Y le damos carácter de verdad a eso
poquito que vemos día tras día; idéntico a lo que nos dijeron los mayores, a lo
que fue útil en otras épocas.
Ingersoll,
gran agnóstico del siglo diecinueve, advirtió que a medida que los pueblos
crecen en inteligencia valoran menos a los predicadores, y más a los profesores.
Quienes tranquilizan o adormecen conciencias aduciendo que poseen la verdad, resultan obsoletos, ingenuos e irrisorios en
tiempos de inteligencia. En cambio, los exploradores de brechas en las selvas
de lo desconocido, los formadores de criterio y promotores de la curiosidad, se
vuelven imprescindibles. En consecuencia, los pueblos y las personas
inteligentes valoran menos y menos los libros de autoayuda con sus recetas para
la felicidad y en cambio disfrutan la incomodidad que nace de la literatura
audaz y los libros de divulgación científica.
Lo
cierto es que, entre la falta de profesores y el exceso de predicadores; las
anillas de acero con que se agarran al alma las ideas anacrónicas e
inoperantes; y la insensibilidad nacida de la familiaridad, nos movemos en
zonas de percepción tan increíblemente cómodas como estrechas e inútiles para siquiera
apreciar la magnitud de los problemas que nos incumben.
Esta conjunción
de sinsentidos son mi única explicación para que, teniendo como marco el nacimiento del coetáneo número siete mil
millones y los dramas sociales y naturales que apiñan cadáveres en nuestras
pantallas, alguien proponga en Puebla cambiar las penas corporales dispuestas hoy
para las mujeres que interrumpan su embarazo, por la aún más inexpugnable
cárcel del diagnóstico dizque científico. Proponen pasar a estas mujeres, de
criminales, a enfermas psiquiátricas: discapacitadas mentales o dementes. Y hacerlas
pagar una multa considerable, lo cual es aberrante. ¿Multan a la paciente o la
curan?
Y las
fracciones parlamentarias, en vez de ponerse a derogar la aberrante ley
Bailleres, discuten si apoyan o critican la propuesta.

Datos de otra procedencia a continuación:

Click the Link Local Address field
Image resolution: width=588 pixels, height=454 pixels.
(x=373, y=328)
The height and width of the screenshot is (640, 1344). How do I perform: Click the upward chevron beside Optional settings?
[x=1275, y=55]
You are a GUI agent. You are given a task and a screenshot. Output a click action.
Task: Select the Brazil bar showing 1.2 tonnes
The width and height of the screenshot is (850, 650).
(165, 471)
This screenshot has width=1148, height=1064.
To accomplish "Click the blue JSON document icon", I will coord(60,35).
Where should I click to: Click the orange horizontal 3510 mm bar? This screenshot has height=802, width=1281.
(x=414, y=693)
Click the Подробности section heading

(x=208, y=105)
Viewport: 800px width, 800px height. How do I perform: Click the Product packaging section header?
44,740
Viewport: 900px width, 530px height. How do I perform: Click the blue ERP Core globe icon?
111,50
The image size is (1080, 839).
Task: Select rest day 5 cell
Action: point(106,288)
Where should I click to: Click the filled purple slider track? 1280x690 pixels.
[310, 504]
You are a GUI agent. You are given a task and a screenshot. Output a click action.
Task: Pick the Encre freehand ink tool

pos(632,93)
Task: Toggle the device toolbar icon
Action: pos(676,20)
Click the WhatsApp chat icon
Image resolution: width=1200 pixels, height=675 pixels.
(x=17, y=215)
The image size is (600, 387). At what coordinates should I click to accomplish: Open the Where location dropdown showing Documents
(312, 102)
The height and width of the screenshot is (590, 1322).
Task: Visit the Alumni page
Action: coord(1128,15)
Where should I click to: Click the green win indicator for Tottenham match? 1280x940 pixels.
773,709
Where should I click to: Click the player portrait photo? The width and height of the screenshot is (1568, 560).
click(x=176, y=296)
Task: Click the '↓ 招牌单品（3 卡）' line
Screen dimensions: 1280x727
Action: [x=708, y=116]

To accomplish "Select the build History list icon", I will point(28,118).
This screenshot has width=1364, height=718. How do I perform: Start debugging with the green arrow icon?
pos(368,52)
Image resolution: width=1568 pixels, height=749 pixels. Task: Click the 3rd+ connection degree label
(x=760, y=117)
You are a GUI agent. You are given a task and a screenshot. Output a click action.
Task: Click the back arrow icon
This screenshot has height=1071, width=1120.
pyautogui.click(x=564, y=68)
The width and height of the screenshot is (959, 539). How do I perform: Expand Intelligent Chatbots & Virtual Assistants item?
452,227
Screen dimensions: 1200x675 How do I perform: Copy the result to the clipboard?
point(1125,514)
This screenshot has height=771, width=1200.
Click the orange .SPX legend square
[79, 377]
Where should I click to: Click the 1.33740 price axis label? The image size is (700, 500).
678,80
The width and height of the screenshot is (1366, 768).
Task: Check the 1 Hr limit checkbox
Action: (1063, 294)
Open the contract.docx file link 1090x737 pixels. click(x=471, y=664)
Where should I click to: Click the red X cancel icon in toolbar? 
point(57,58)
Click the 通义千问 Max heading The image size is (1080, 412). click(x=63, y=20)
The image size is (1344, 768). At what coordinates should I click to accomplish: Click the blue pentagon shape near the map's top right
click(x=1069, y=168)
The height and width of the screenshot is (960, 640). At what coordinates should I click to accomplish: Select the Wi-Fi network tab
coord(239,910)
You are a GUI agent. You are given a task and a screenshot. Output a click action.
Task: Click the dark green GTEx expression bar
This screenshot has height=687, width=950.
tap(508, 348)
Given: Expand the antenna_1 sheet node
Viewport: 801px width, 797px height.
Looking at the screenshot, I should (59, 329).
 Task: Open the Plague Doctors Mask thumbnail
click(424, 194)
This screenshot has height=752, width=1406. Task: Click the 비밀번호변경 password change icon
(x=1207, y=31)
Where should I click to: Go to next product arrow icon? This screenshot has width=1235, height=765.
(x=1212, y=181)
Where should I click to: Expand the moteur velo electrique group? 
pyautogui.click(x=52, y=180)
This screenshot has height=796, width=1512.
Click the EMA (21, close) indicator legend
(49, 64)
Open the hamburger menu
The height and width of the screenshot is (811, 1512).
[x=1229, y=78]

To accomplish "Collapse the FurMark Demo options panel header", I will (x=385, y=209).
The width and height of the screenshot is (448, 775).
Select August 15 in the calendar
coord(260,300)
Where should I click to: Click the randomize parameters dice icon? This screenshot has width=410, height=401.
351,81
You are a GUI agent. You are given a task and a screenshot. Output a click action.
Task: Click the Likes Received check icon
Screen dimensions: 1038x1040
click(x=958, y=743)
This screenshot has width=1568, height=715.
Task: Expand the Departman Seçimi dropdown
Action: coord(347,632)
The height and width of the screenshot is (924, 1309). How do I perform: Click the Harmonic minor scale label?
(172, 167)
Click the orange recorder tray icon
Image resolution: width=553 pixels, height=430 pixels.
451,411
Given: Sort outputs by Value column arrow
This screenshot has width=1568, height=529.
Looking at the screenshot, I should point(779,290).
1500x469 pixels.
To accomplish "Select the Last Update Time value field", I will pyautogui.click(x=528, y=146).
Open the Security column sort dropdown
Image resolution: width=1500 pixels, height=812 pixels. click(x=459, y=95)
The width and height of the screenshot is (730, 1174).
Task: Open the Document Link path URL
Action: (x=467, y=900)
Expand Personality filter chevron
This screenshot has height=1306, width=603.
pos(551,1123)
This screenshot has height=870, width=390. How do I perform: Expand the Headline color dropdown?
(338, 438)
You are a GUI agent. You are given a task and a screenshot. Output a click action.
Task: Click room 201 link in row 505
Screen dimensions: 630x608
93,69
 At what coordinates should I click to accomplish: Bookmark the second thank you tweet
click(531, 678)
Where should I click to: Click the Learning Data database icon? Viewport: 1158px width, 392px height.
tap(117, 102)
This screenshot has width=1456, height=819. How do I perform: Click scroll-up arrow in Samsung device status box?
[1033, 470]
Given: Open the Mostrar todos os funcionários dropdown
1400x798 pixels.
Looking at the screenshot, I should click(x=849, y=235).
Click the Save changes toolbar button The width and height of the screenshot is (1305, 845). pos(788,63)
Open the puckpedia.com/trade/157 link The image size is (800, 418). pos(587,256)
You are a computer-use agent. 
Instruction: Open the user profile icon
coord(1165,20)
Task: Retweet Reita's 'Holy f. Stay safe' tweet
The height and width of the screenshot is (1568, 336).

¿De veras no se dan cuenta de que estamos en el siglo veintiuno? ¿No han
abierto los ojos para descubrir que hay mucho conocimiento, sólido y
comprobable, para sustituir la creencia cómoda, por vieja y familiar, de que
los cigotos tienen derechos iguales a los de la mujer gestante? ¿No han visto
la diversidad? ¿No han sido alfabetizados en laicismo y pluralidad?
Parece
que no sienten el cataclismo intelectual creado y sostenido por el feminismo; y
que reprobaron las clases de biología, de filosofía, de razonamiento lógico; y
hasta las de sentido común. Y que además no ven lo que sus ojos les dicen, lo
que sus oídos les gritan, lo que les golpea la experiencia cotidiana. Solo ven
lo que creen.
Necesitamos
profesores, no más predicadores, para ayudarnos a romper nuestra zona de
comodidad y entender nuestro mundo. Los necesitamos en las escuelas y en los
medios; y los necesitan desesperadamente los gobernantes, los legisladores, los
jueces.
¡Profesores
del mundo, uníos! Y que las señoras y señores predicadores se tomen un
descanso, por los siglos de los siglos; amén.